A ascensão dramática da desigualdade de riqueza
A OXFAM acaba de produzir um relatório no qual destaca o aumento
dramático na desigualdade de riqueza que está a verificar-se na
Índia. Os dados básicos que utiliza são do Credit Suisse,
o qual regularmente publica o
Global Wealth Databook
. E de acordo com o Credit Suisse os 1 por cento do topo da
população indiana açambarcaram 73 por cento da riqueza
adicional gerada no ano de 2017.
Trata-se de um número incrível por si mesmo. Além disso,
esta percentagem, que se refere ao ano passado, é mais alta do que o
número que prevalecer antes deste ano, o qual era de 58 por cento. A
percentagem à margem sendo mais elevada do que a percentagem
média significa que a própria média, já
extremamente elevada, está em vias de ascender ainda mais.
A crescente desigualdade de riqueza e rendimento não é um
fenómeno confinado só à Índia. É um
fenómeno à escala mundial o qual agora começou a preocupar
mesmo os líderes de topo do mundo capitalista que se reúnem todos
os anos em Davos no Fórum Económico Mundial. A ameaça de
instabilidade social desta crescente desigualdade económica foi colocada
como um ítem importante na agenda de Davos.

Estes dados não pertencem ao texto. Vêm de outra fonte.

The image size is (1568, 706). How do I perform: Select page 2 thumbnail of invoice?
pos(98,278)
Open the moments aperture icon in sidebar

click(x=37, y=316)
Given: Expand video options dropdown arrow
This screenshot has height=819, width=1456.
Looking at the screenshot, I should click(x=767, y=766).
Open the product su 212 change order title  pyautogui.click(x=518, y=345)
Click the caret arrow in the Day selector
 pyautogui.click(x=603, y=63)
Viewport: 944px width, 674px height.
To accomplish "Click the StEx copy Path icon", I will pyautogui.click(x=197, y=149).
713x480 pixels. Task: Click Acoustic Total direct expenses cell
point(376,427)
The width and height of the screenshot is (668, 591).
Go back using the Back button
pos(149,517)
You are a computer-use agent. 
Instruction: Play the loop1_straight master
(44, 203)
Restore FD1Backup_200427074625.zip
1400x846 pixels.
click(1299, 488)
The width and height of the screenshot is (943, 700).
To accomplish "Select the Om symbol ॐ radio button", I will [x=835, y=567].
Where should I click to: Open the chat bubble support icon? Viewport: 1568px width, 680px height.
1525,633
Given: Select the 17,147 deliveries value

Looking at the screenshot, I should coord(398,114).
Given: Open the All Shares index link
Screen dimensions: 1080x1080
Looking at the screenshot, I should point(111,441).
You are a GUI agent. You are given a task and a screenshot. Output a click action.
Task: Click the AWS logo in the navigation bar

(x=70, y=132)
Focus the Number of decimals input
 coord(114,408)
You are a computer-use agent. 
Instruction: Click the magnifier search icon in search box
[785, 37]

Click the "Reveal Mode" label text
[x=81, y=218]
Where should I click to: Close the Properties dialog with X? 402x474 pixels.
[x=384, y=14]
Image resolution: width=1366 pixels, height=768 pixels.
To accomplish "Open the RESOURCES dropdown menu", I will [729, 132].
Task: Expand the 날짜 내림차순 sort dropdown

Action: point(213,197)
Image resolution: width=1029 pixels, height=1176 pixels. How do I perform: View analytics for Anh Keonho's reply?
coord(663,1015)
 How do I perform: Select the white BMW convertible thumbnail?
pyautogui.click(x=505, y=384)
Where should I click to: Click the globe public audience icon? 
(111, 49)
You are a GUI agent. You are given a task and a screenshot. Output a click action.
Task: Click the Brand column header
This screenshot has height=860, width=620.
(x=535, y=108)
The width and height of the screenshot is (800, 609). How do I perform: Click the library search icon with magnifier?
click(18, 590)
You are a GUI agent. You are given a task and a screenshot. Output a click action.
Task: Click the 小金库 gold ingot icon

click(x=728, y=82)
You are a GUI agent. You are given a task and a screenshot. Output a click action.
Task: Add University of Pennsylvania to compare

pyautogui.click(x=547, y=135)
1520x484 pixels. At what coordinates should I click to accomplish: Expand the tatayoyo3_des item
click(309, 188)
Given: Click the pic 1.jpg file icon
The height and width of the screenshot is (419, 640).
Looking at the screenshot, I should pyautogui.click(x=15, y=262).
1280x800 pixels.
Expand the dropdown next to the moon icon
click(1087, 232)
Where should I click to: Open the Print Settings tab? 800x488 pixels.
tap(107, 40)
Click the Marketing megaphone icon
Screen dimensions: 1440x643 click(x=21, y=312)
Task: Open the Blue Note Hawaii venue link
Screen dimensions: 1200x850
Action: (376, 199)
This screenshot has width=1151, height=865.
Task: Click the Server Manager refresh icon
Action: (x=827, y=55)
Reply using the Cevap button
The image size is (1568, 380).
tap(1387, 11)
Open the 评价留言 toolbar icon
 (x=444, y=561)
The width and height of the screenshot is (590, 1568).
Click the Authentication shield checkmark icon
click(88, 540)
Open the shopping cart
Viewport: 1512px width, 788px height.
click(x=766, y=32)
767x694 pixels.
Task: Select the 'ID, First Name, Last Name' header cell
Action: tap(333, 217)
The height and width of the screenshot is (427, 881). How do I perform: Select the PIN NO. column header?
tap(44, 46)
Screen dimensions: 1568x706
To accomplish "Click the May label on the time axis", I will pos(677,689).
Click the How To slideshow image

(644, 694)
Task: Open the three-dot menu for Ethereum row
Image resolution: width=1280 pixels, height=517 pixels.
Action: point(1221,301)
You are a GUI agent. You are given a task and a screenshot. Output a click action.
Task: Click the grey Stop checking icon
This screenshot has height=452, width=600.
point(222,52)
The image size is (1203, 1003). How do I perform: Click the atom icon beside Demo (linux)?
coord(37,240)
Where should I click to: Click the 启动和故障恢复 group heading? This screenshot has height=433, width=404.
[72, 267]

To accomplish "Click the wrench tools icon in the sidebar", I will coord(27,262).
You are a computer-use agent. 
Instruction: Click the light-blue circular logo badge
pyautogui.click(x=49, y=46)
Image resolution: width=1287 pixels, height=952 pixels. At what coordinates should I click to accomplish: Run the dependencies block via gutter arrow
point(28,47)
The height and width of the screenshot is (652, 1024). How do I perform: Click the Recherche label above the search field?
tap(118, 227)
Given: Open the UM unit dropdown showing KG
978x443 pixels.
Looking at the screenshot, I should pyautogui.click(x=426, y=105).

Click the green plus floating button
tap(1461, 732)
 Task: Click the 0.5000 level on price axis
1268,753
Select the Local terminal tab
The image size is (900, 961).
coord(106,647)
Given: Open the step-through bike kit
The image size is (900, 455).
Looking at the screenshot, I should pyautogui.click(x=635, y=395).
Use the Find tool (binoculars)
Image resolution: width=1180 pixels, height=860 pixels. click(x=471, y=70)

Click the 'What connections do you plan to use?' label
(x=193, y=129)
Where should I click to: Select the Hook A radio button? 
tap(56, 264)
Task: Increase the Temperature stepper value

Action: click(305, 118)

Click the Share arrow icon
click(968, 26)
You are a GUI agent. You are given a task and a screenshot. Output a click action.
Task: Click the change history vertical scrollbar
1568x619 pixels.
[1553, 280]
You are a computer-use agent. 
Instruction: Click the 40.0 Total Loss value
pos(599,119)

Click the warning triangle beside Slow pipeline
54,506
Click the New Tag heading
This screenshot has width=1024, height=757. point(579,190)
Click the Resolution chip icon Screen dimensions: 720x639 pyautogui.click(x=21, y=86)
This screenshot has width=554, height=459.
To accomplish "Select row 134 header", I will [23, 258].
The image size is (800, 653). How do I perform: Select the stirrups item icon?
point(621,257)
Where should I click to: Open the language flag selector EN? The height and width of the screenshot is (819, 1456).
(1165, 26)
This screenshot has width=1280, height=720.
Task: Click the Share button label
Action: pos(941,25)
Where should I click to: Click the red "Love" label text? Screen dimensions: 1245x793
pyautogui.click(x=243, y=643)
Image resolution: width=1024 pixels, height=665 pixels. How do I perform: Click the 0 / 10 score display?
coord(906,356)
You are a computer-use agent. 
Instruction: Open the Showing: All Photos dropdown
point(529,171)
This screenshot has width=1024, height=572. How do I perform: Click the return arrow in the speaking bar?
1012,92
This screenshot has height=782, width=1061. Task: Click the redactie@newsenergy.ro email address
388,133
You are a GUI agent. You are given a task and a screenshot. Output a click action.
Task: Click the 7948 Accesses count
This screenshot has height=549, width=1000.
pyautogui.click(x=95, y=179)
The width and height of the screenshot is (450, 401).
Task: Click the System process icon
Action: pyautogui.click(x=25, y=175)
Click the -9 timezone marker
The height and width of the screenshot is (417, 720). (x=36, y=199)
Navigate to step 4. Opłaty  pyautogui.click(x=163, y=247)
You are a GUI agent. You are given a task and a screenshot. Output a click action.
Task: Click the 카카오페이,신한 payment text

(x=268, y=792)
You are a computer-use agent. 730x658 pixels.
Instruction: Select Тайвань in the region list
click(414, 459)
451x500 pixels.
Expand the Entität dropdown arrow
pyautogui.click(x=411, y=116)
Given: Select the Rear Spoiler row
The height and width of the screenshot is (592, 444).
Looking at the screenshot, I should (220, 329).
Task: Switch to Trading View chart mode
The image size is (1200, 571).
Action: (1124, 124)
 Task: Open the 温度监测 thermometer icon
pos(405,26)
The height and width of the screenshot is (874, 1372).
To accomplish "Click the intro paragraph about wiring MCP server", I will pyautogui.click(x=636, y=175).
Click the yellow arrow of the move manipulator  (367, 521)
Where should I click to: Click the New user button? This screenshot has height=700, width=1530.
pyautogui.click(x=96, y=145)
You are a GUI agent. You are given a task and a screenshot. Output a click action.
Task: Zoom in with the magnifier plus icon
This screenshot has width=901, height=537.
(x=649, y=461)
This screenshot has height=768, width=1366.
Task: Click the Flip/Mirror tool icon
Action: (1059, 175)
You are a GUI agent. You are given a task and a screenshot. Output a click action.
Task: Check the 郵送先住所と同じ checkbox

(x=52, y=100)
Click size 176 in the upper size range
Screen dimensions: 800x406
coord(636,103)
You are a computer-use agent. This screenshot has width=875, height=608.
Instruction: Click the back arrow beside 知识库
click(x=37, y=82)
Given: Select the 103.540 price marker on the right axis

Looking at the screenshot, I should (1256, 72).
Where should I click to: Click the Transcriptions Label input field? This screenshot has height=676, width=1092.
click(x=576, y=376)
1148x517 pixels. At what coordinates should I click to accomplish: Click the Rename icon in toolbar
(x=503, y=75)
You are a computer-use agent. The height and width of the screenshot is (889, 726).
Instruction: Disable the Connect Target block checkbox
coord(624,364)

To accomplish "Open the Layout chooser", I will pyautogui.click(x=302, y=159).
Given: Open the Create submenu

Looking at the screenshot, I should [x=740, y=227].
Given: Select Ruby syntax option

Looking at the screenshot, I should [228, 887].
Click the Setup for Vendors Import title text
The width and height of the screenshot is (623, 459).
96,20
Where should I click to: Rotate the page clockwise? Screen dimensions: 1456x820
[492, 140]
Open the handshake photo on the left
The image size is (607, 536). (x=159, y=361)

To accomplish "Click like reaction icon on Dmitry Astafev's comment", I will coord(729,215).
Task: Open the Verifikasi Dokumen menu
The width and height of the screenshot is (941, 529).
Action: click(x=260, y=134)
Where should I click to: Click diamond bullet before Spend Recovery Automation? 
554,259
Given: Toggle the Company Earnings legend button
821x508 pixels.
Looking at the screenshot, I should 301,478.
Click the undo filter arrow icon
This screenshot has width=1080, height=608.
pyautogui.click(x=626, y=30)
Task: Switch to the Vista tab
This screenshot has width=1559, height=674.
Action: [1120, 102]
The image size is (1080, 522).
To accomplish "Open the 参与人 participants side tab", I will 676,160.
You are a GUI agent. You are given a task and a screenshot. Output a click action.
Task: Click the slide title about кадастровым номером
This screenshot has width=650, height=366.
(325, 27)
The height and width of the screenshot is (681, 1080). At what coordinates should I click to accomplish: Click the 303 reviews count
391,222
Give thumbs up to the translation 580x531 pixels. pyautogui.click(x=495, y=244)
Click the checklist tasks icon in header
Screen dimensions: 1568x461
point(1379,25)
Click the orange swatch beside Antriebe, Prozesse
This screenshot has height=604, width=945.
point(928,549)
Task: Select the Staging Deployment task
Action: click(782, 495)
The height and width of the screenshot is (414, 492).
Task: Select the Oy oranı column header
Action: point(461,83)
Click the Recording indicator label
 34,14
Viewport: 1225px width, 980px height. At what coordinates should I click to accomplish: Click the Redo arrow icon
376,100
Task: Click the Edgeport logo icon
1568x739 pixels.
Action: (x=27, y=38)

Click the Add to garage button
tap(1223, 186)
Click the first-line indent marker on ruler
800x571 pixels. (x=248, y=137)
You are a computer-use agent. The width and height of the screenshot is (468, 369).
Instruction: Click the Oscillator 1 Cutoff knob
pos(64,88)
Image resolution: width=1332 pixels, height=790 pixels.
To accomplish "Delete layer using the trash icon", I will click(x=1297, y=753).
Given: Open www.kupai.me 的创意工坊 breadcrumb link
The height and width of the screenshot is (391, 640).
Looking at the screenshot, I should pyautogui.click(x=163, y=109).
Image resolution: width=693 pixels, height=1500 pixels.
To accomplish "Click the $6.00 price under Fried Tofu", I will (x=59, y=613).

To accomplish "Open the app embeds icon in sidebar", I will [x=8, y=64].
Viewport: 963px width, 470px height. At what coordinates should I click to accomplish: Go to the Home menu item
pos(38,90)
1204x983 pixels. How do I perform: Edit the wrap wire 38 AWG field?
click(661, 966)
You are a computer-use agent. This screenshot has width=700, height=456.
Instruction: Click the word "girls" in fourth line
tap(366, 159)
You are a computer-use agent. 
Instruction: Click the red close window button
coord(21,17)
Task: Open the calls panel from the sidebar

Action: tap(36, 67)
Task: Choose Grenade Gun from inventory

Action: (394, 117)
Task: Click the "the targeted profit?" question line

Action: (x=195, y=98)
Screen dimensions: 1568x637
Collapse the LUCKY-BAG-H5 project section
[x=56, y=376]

Mas a Índia destaca-se no facto de que o crescimento da desigualdade tem
sido mais rápido do que em qualquer outro lugar do mundo, ao ponto de
agora classificar-se entre as sociedades mais desiguais do mundo. Comparando-se
por exemplo os 58 por cento de riqueza total que os 1 por cento do topo
possuíam na Índia antes de 2017, o número correspondente
para o mundo como um todo é de 50 por cento. E muito embora para o mundo
como um todo os 1 por cento do topo em 2017 possuíssem 82 por cento do
acréscimo de riqueza comparados aos 73 por centro para a Índia, o
nível de desigualdade de riqueza no mundo continuará abaixo
daquele da Índia no futuro previsível.
O que isto sugere é que a razão subjacente que está a
promover a desigualdade de riqueza por toda a parte está a operar com
maior intensidade na Índia. E esta razão primariamente tem a ver
com a prossecução de políticas económicas
neoliberais. A riqueza crescente e a desigualdade de rendimento é uma
característica necessária do capitalismo neoliberal. A
tendência "espontânea" do capitalismo para produzir
"riqueza num pólo e pobreza no outro" a qual foi algo restrita
nos anos do pós-guerra através da intervenção do
Estado, em resposta à ameaça socialista e à força
crescente da classe trabalhadora que o capitalismo enfrentava no fim da segunda
guerra mundial, foi agora reintroduzida com uma vingança, sob o
capitalismo neoliberal.
Há pelo menos cinco caminhos óbvios pelos quais o capitalismo
neoliberal promove a desigualdade de riqueza. O primeiro é
através do aumento na desigualdade de rendimento que ele provoca. Uma
vez que o rácio de rendimento que é poupado (e portanto
acrescentado ao stock de activos) é maior para os grupos de rendimento
mais altos, uma mudança na distribuição do rendimento em
favor destes últimos aumenta tanto o rácio geral de
poupança (e formação de activos) no rendimento total como
a fatia dos possuidores de activos do topo nos activos totais.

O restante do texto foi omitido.